Conducía por Santa Cruz cuando, al acercarme a un paso de peatones, vi a tres personas que se disponían a cruzar la calle: un hombre y dos mujeres. Mientras reducía la marcha el hombre me indicó, cortésmente, que siguiera. Así lo hice. “¡Cabrón!”, exclamó una de las mujeres al llegar a su altura. Paré unos metros más allá y volví la cabeza, asombrado, para observarla. “¡Respeta los pasos de peatones, cabrón!”, insistió en sus insultos.

Habitualmente le hubiese respondido que quien tenía a un cornudo por padre y a una fulana por madre era ella. No tengo papas en la boca si alguien me provoca, además, como en este caso, injustamente porque no suelo seguir de largo ante un paso de peatones cuando alguien se dispone a cruzar. No me gusta que me hagan lo mismo cuando voy a pie. Pude decirle algunas cosas a aquella mujer pero callé porque vi en ella la viva imagen de una persona frustrada. Alguien que busca cualquier excusa para descargar una ira provocada no porque, a instancias de otro viandante, no hubiera detenido el coche, sino por algo más profundo. Acaso vi en ella el perfil de cualquiera de nosotros en ocasiones similares. ¿Con quién había discutido ese día? ¿Con su novio, marido o, por emplear la terminología al uso, con su pareja? ¿Con su jefe? ¿Con su hijo o con su madre?

“La misma frustración –pensé– que vi en Grecia hace un año”. Me habían hablado muy bien de ese país. Esperaba encontrar la sempiterna amabilidad de los mediterráneos en cada esquina. Cuando crucé la frontera con Albania bendije la hora en que dejaba atrás a los helenos. Sólo viéndolo y viviéndolo en primera persona llega uno a comprender hasta qué punto puede cambiar una devastadora crisis económica el carácter de casi todo un pueblo.

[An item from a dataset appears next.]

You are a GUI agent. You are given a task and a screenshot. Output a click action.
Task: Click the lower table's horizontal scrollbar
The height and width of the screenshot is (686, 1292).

Mientras conducía camino de la oficina tras los improperios de la alterada fémina, qué espectáculo, llegué a dos conclusiones. La primera es que a partir de ahora me detendré ante los pasos de peatones aunque todos los que esperan para cruzar me pidan de rodillas que siga. La segunda es que visto a lo que hemos llegado aquí y allá, lo mejor sería aislarse de este mundo y buscar refugio en la lectura, el deporte, el estudio o cualquier otra actividad donde el contacto humano sea meramente circunstancial. Sin embargo, ¿casualidad?, minutos después un señor al que no conocía de nada sostuvo un buen rato la puerta del ascensor de un garaje para darme tiempo a llegar. Una persona que no estaba obligada a tal amabilidad, pues todavía me encontraba dentro de mi coche e iba a tardar un poco en llegar. Un simple gesto que me devolvió a una realidad más sosegada: los improperios de una individua que posiblemente ni siquiera sea maleducada en su vida cotidiana –simplemente había tenido un mal día– no pueden criminalizar a toda una sociedad, de la misma forma que el delito de un maltratador no condena a todos los hombres del mundo a la categoría de malhechores irredentos. Algo que conviene no olvidar.